TAREFA -
Continue o texto sobre os abusos de direitos humanos no Bahrein a partir da última frase apresentada.

EXCERTO SELECIONADO -
☆ ☆ ☆
16 Abril 2015

Novo relatório da Amnistia Internacional detalha os violentos abusos – incluindo tortura, detenções arbitrárias e uso excessivo da força – contra ativistas pacíficos e críticos do Governo que continuam a ocorrer no Bahrein, quatro anos depois da revolta que agitou este reino do Golfo Pérsico em 2011 e apesar das repetidas promessas de reformas feitas pelas autoridades em matéria de direitos humanos.

Behind the Rhetoric: Human rights abuses in Bahrain continue unabated” (Por trás da retórica: abusos de direitos humanos no Bahrein continuam sem diminuir), publicado esta quinta-feira, 16 de abril, demonstra que as autoridades do país não cumpriram as reformas cruciais e necessárias para pôr fim à repressão do Estado, mesmo com todas as promessas e garantias dadas aos seus aliados ocidentais de que o país está verdadeiramente empenhado no respeito pelos direitos humanos.

Este relatório é lançado a dias apenas de o mundo centrar as atenções no Grande Prémio em Fórmula 1 que decorre este fim de semana no circuito de Sakhir, nos arredores da capital do Bahrein, Manamá.

“Poucos darão conta, ao olhar para o Grande Prémio do Bahrein este fim de semana, que a imagem internacional que as autoridades do país tentam projetar, de um Estado progressista e reformador, empenhado no respeito e cumprimento dos direitos humanos, não é mais do que uma máscara que esconde a sinistra realidade”, alerta o vice-diretor do Programa Médio Oriente e Norte de África da Amnistia Internacional, Said Boumedouha.
☆ ☆ ☆
REGISTOS BRUTOS -

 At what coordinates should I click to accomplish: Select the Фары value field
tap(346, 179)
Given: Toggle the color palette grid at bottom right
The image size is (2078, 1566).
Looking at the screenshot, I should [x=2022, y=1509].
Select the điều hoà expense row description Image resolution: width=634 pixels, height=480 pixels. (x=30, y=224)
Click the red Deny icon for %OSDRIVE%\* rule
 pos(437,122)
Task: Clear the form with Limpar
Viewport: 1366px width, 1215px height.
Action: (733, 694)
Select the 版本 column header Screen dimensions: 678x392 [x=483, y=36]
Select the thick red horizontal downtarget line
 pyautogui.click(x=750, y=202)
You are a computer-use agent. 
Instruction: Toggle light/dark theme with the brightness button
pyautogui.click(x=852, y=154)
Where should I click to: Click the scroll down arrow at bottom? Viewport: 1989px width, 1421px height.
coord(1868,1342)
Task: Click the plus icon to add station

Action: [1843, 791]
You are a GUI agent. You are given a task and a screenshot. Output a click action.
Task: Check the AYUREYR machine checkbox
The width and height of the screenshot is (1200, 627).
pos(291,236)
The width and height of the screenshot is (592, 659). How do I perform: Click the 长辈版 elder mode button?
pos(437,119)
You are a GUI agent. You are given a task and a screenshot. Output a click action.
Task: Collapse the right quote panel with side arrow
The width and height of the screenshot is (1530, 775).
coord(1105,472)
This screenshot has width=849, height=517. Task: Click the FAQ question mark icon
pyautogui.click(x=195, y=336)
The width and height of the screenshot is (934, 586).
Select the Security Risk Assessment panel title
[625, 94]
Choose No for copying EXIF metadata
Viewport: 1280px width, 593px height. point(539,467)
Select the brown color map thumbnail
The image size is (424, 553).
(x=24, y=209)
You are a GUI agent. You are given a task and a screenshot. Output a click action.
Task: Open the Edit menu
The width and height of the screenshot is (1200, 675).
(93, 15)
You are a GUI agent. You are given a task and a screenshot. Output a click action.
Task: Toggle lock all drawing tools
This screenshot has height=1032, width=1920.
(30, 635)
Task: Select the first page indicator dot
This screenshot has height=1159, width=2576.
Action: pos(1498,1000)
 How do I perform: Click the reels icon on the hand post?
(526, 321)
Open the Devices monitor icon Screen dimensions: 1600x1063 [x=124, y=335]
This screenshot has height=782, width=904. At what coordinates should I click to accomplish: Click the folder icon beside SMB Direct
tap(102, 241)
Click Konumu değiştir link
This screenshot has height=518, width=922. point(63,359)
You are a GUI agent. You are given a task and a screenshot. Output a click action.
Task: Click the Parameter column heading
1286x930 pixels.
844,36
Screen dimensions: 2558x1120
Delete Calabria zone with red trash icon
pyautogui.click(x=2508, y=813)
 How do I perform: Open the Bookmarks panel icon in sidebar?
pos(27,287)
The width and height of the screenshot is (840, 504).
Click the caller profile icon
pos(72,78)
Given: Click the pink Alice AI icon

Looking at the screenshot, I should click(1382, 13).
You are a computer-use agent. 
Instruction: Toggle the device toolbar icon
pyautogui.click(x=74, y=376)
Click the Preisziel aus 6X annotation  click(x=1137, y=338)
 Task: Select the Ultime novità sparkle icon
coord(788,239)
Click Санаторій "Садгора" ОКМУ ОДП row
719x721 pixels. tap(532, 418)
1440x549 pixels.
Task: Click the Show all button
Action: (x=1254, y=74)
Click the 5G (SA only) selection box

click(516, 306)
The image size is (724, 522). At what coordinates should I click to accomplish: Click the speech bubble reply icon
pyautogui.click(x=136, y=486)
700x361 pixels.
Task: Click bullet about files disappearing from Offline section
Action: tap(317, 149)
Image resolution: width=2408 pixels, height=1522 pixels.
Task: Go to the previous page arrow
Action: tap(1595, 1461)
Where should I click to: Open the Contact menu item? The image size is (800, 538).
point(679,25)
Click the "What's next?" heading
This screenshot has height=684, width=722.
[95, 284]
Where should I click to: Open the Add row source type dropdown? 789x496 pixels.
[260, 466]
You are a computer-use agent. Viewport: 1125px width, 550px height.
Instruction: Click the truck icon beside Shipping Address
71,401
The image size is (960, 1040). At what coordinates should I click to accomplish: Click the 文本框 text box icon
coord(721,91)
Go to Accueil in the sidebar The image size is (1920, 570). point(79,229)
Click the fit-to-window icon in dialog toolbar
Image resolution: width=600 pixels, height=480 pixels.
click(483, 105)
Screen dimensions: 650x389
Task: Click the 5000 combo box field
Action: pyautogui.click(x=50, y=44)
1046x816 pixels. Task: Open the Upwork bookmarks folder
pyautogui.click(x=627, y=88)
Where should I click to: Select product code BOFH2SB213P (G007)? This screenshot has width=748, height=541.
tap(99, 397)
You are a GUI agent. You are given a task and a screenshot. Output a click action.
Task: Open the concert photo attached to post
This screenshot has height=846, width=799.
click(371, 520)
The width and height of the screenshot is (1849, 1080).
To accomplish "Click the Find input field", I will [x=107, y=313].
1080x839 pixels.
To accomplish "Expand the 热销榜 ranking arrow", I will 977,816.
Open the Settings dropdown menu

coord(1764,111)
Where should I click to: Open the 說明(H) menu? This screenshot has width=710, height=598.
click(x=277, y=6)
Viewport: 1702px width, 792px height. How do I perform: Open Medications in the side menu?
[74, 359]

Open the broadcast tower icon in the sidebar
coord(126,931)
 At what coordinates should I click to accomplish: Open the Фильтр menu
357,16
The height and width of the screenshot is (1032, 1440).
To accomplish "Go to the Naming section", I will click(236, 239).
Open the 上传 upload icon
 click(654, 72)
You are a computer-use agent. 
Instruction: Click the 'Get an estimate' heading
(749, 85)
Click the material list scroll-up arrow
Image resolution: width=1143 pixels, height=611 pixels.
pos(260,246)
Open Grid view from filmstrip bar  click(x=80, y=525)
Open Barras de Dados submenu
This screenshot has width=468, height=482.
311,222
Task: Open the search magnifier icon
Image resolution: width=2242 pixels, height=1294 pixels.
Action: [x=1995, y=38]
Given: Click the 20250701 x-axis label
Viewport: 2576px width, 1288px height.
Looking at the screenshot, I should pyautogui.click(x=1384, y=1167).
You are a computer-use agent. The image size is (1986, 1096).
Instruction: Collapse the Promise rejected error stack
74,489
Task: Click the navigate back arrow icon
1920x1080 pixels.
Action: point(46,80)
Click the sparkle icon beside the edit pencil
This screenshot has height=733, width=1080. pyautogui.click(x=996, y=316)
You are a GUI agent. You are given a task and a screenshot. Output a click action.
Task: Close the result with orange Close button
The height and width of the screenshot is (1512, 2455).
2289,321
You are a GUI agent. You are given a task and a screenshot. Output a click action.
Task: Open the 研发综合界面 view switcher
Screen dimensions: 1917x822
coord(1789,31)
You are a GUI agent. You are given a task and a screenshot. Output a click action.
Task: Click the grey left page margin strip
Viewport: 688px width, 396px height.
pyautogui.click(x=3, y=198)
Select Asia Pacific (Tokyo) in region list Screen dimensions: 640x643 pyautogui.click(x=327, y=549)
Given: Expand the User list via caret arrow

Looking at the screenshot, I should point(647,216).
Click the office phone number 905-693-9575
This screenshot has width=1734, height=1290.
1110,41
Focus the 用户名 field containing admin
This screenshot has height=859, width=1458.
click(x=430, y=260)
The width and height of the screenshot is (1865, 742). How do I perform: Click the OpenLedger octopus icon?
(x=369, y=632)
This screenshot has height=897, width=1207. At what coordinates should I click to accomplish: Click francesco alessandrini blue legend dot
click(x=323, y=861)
☆ ☆ ☆
RESPOSTA -
O perito frisa que “quatro anos passados desde a revolta que abalou o Bahrein, a repressão é generalizada e os abusos violentos continuam a ser cometidos por parte das forças de segurança”. “As autoridades do Bahrein têm de dar provas concretas de que as promessas de reformas que fizeram são mais do que uma retórica vã”, insta.

Nos anos recentes, as autoridades deste reino do golfo continuaram a firmar o seu poder através de uma repressão terrível da dissidência; ativistas pacíficos e críticos do Governo são detidos e presos por todo o país. Todas as manifestações públicas em Manamá estão proibidas desde há dois anos. Os protestos que ocorrem fora da capital são dispersos regularmente pelas forças de segurança com recurso a gás lacrimogéneo e tiros de espingardas de caça aos pássaros, que têm causado ferimentos graves e mesmo a morte de manifestantes.

“Confissões” extraídas sob tortura

Um rapaz de 17 anos contou à Amnistia Internacional ter sido atingido por uma granada de gás lacrimogéneo no lado direito da cara, que lhe rasgou a carne e partiu o osso da mandíbula, ao ser perseguido por agentes das forças de segurança que dispersavam uma marcha em que ele participava, em dezembro de 2014. Esta testemunha relatou que o agente que o deteve o atirou ao chão e lhe pôs o pé em cima da cabeça, dizendo-lhe: “Mato-te hoje mesmo”.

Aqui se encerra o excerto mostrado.